Last week as Coronavirus truly began to affect all of America, I felt a gentle pull towards this idea: a year from now, I will look back on the month when the world stopped turning, when I found myself alone at home more often than usual. I will remember this season, and it will either be the month where I sat with the stillness, where I shook hands with it and sought the Lord with all my being. Or, it will be the month where I watched every episode of my favorite show on Hulu and then some. The choice, I realized, was mine.
Learning to seek God in solitude is similar to distance running, and no race is won by a quick, overnight training session.

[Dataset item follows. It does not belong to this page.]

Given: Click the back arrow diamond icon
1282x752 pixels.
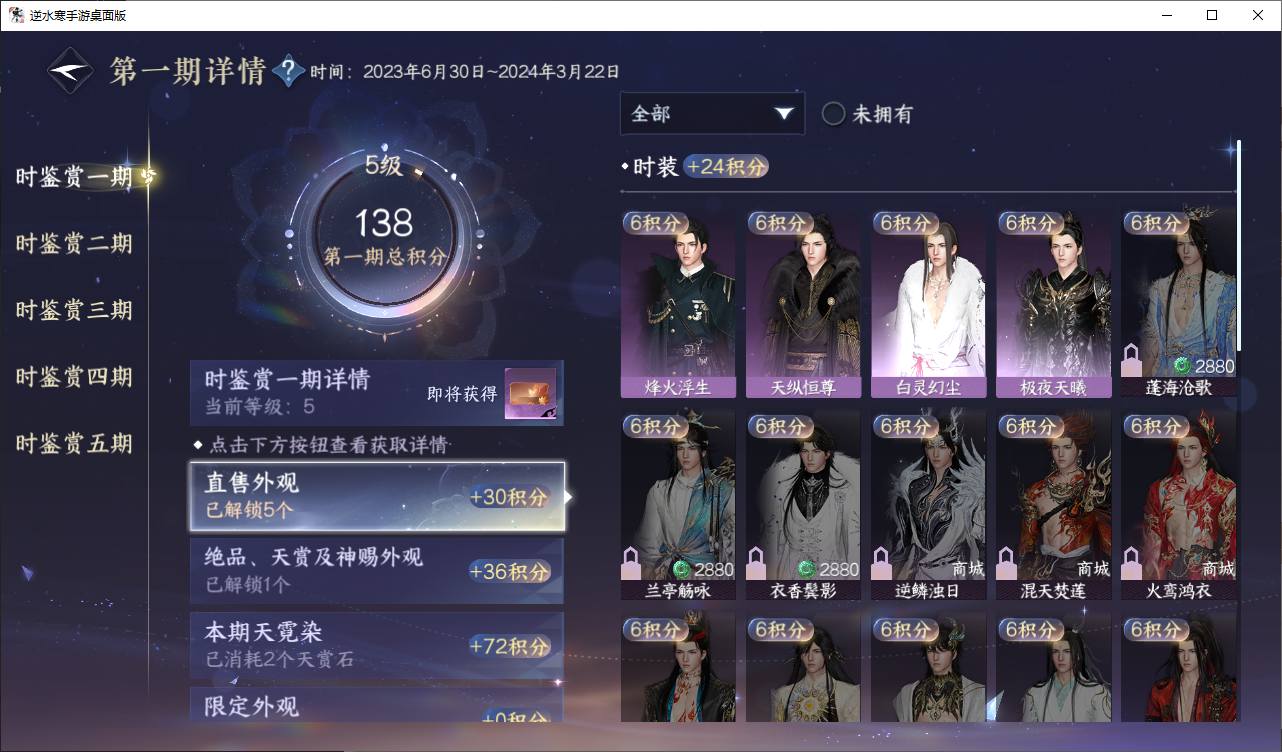Looking at the screenshot, I should [x=71, y=71].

As I’ve begun to ask what it looks like to seek the Lord in this season of forced solitude and silence, I recognize that it is not as easy as I often think it will be. To go from moving 100 miles per hour to nearly zero is a challenge. So allow me to share my thoughts as I encourage you to join me in committing to use this quarantine for communing with God:
- Intentionality Matters.
All the good intentions in the world won’t put me where I need to be with seeking times of solitude with God. Even with our social calendars slashed, we still have jobs, children, spouses, roommates or any form of distraction and noise-maker to get in the way. We need to carve out time and plan, and then we need to take it one step further and stick to the time slot on our calendars. It isn’t necessarily bad to fill our time with TV, podcasts and conversation, but to learn to worship God in silence and solitude, they need to be set aside for a greater focus.
- Perseverance Matters.
Learning to seek God in solitude is similar to distance running, and no race is won by a quick, overnight training session. Learning to be still before God, to converse with him in solitude is a discipline, one that takes time to develop. So we start small. And because we live in a world that values noise and the constancy of movement, to sit before God quietly is often uncomfortable at first for those out of practice. It takes a willingness be pushed out of our comfort zone to get past the phase of uncertainty. And similar to how distance runners often describe a “breakthrough” in their race, we can expect that after a time that feels like a challenge, we will find our own stride as well.
- Freedom Matters.
Personal worship of the Lord in solitude looks different for everyone. We need not make comparisons with others, but simply allow our hearts to fully lean in to what God might have if we throw ourselves before Him and sit beneath His throne. God wants us to worship in spirit and in truth (John 4:24), meaning we worship the right Lord, Him, with the right intent. Walking, sitting by a lake or in a closet, prayer or simply quiet listening and reflection — all of these can be ways that we engage our solitude and silence with God.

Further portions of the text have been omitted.